Rudolf Hoess (1901-1947) was an SS-Obersturmbannführer (lieutenant colonel) who from July 1940 to November 1943 was the commandant of Auschwitz – both a concentration and death camp – where it is estimated that more than a million people were murdered.
He was born in Baden-Baden into a strictly observant Christian family. When World War I broke out he volunteered for the army even though he was only 14 years old. After Germany’s surrender, he joined nationalist paramilitary units that emerged in the post-war chaos, first in the East Prussian Volunteer Corps and then the Freikcorps in the Baltic region, Silesia and the Ruhr. Hoess participated in guerrilla attacks against Polish people during the Silesian Uprisings of 1919.
In 1922, he joined the Nazi Party (NSDAP). In 1928 he joined the völkisch Artamanen-Gesellschaft (Artaman League), an ultra-nationalist, back-to-the-land movement that promoted clean living and a farm-based life. One of its leaders was Heinrich Himmler. Hoess joined the SS in 1934, in response to Himmler’s call to enlarge the ranks of the organisation. In the same year he moved to the SS-Totenkopfverbände (“Death’s-Head Units” responsible for administering the Concentration Camps), and shortly thereafter was assigned to the Dachau concentration camp, where he held the position of Blockführer (Block leader) from 1934-1938. Here he trained to run a concentration camp under the camp commandant, Theodore Eicke.
In 1940 Hoess was transferred to Auschwitz and made commandant of the new camp. He played a significant role in its organisation and establishment. In 1941, on Himmler’s orders, he established a new related camp, Auschwitz II or Auschwitz-Birkenau, in close proximity to Auschwitz I. Hoess began preparing the camp as a mass extermination facility.

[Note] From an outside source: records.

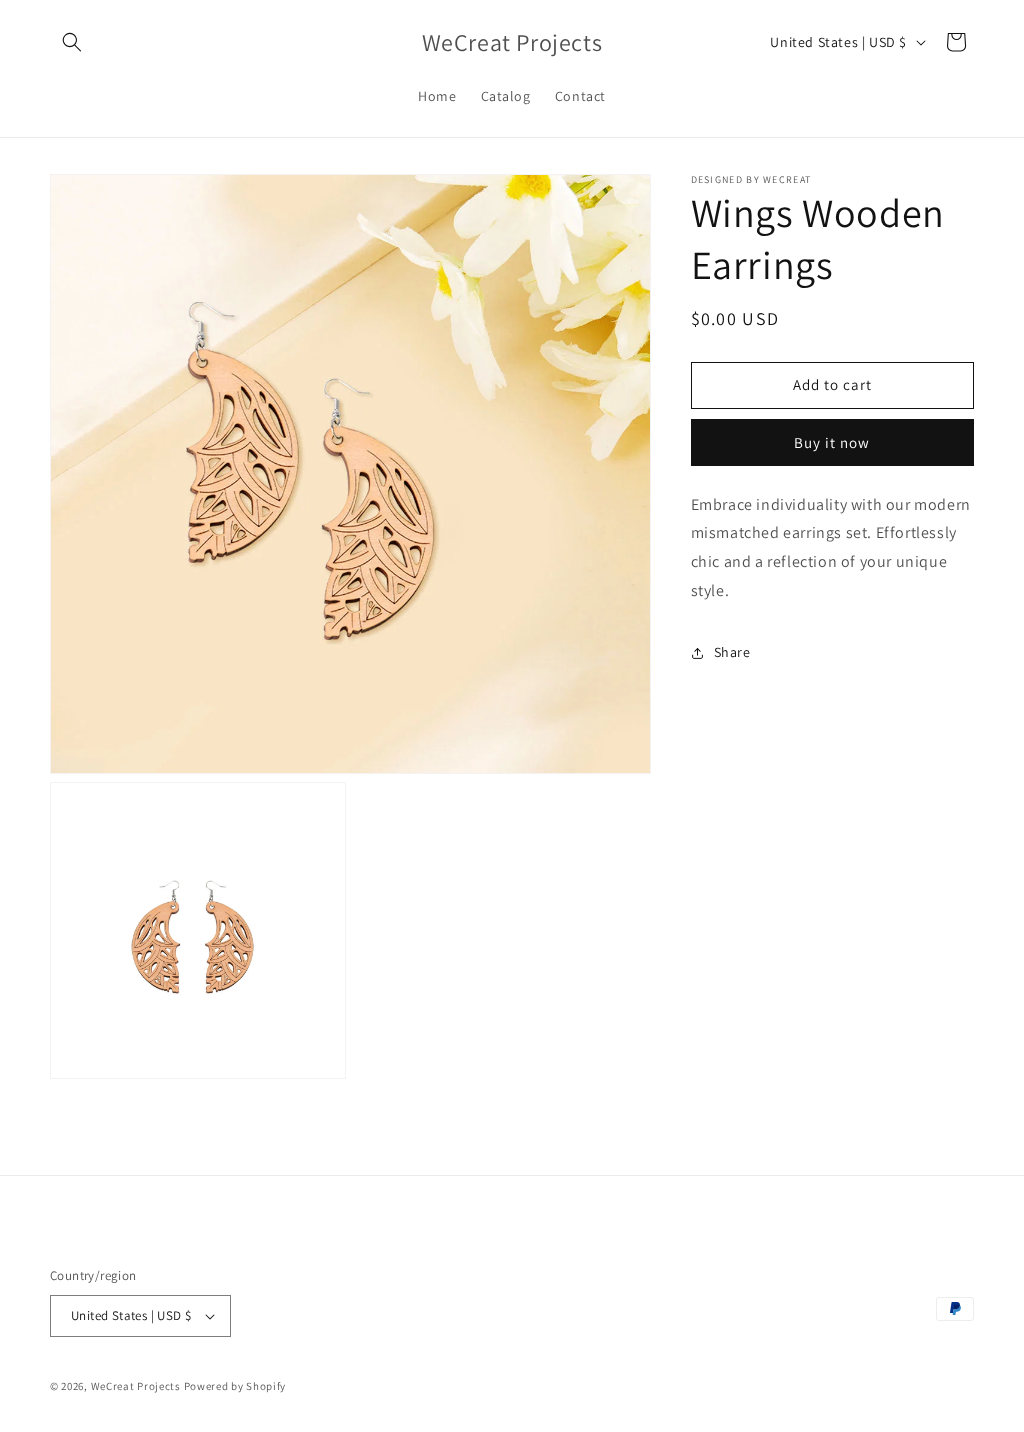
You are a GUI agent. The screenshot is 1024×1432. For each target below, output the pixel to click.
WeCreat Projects (136, 1386)
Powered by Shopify (235, 1386)
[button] (72, 42)
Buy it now (832, 442)
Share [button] (732, 652)
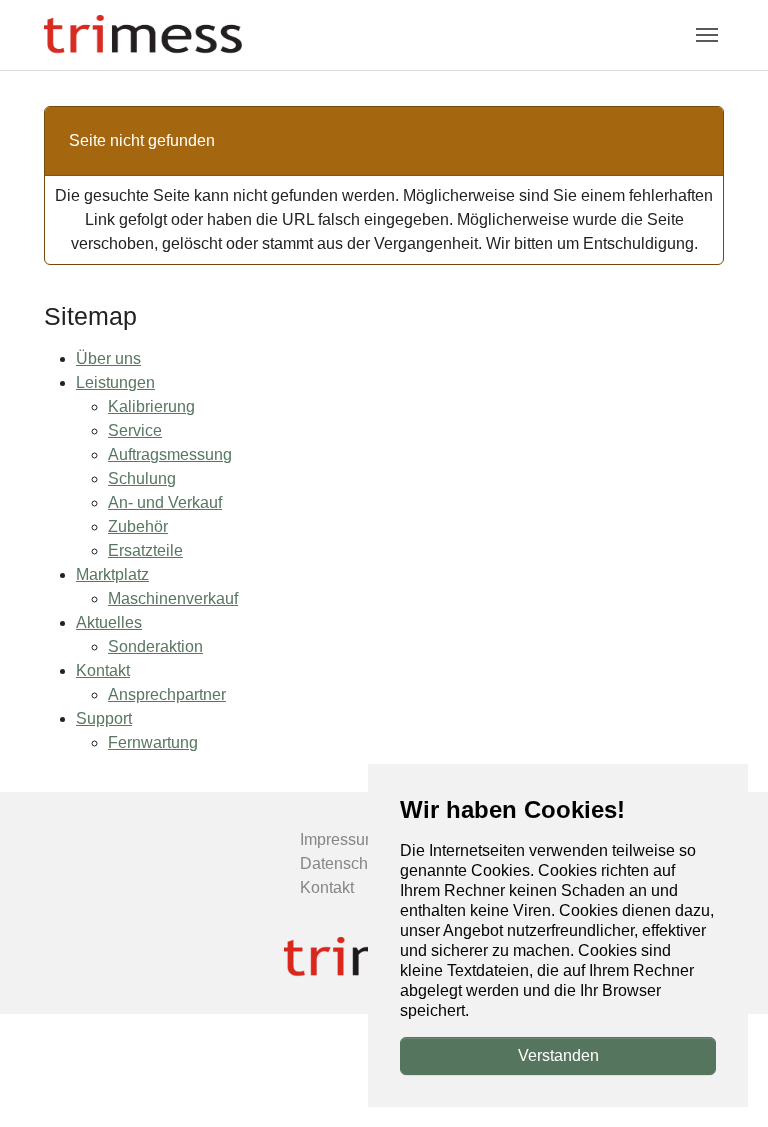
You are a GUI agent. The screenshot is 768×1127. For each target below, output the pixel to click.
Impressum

According to Hoess’s testimony after the war at his war crimes trial, Himmler advised Hoess that Hitler had ordered the Final Solution to the Jewish Question ((extermination of European Jewry), and that the SS would be responsible for its implementation. Himmler had selected Auschwitz for this purpose, due to its location (being a major railway hub but isolated sufficiently from the outside world).
After visiting the Treblinka extermination camp, to study its methods of human extermination Hoess, beginning September 1941, tested and perfected techniques of mass murder that made Auschwitz the most efficient and notorious instrument of the Final Solution.
From 1941 to1943 Hoess presided over the murder of Jews from all corners of Europe — including Jews from Germany, Poland, France, Netherlands, Bulgaria, Slovakia, Belgium, Austria, the former Yugoslavia, Italy, Norway and Greece. He left Auschwitz at the end of 1943 but returned to supervise — Aktion Hoess, the extermination of 430,000 Hungarian Jews, transported to the camp and murdered in 56 days between May and July 1944. He was responsible for the murder of over two and a half million people.
After the war, Hoess escaped and assumed a false identity. He evaded arrest for nearly a year, but was captured by British personnel in 1946. The Supreme Court in Warsaw sentenced him to death. He was hanged in Auschwitz, the scene of his worst crimes, in April 1947.